Note 1: Due to the new RFA codes, some of the codes listed above do not appear sequentially in the CPT® book. Check with payers on new codes as well, as they might have their own guidelines on reporting these newer codes. And, above all, make sure you pay attention to which RFA code you are choosing in the CPT® book; when codes are out of sequence, it can put coders out of sorts.

Note 2: This is not intended to be a complete or approved list of RFA treatments for interventional PM. Always choose the CPT® code that most closely represents the provider’s actions during the encounter.

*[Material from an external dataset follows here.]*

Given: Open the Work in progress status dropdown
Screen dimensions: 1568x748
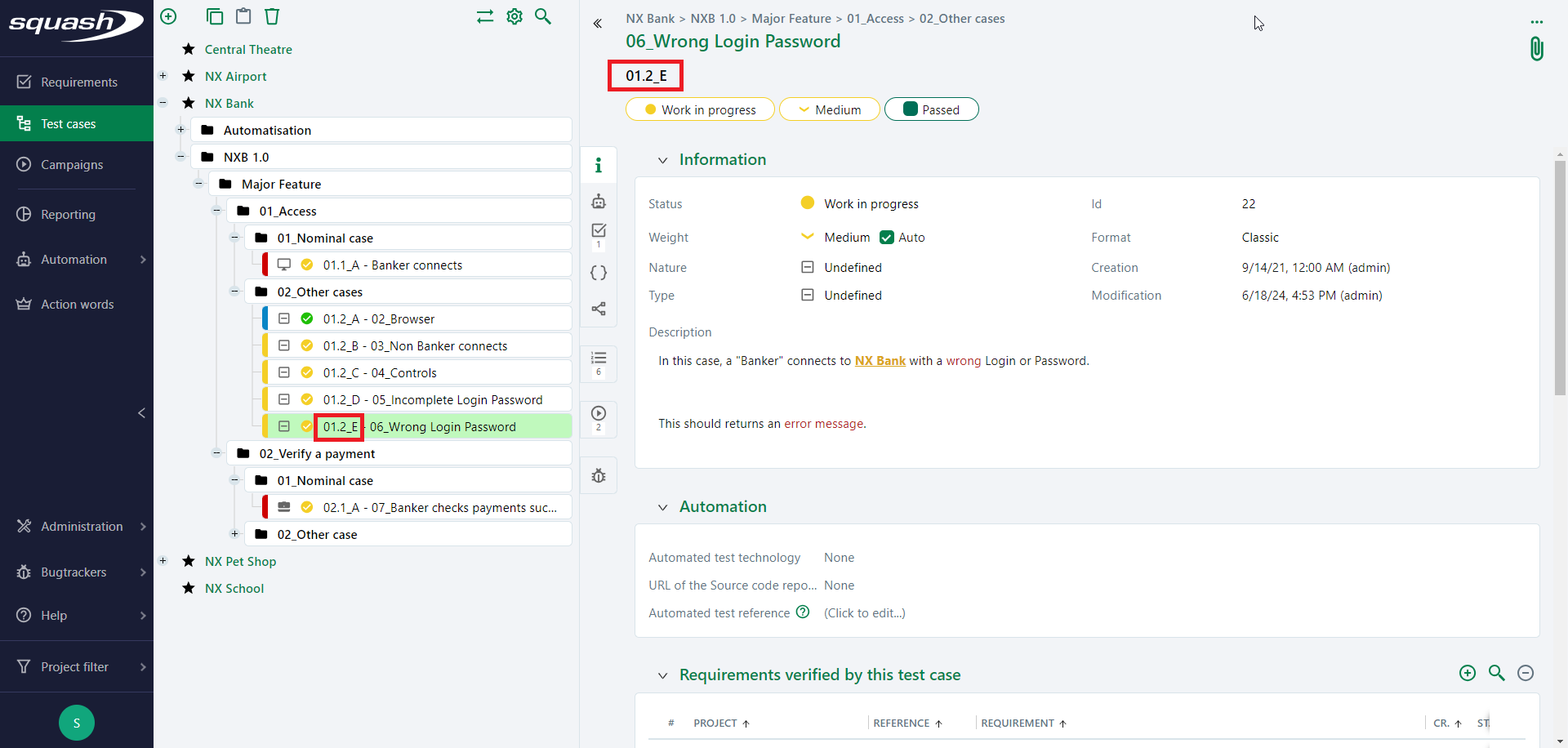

Electrical Stimulation Puts Volts to Patient’s Pain

Another interventional PM technique many specialists use is electrical stimulation, which uses targeted electricity (via neurostimulator electrodes) to treat the patient’s pain. Electrical stimulation patients might require several different services during their PM treatments, including insertion and removal of electrodes; and removal, revision, and replacement of the neurostimulator.

According to Torres and Pritchett, they often use these codes for their providers’ electrical stimulation interventional PM treatments:

  • 63650 (Percutaneous implantation of neurostimulator electrode array, epidural)
  • 63655 (Laminectomy for implantation of neurostimulator electrodes, plate/paddle, epidural)
  • 63661 (Removal of spinal neurostimulator electrode percutaneous array(s), including fluoroscopy, when performed)
  • 63622 (Removal of spinal neurostimulator electrode plate/paddle(s) placed via laminotomy or laminectomy, including fluoroscopy, when performed)
  • 63663 (Revision including replacement, when performed, of spinal neurostimulator electrode percutaneous array(s), including fluoroscopy, when performed)
  • 63664 (Revision including replacement, when performed, of spinal neurostimulator electrode plate/ paddle(s) placed via laminotomy or laminectomy, including fluoroscopy, when performed)
  • 63685 (Insertion or replacement of spinal neurostimulator pulse generator or receiver, direct or inductive coupling)
  • 63688 (Revision or removal of implanted spinal neurostimulator pulse generator or receiver).

Note: This is not intended to be a complete or approved list of electrical stimulation treatments for interventional PM. Always choose the CPT® code that most closely represents the provider’s actions during the encounter.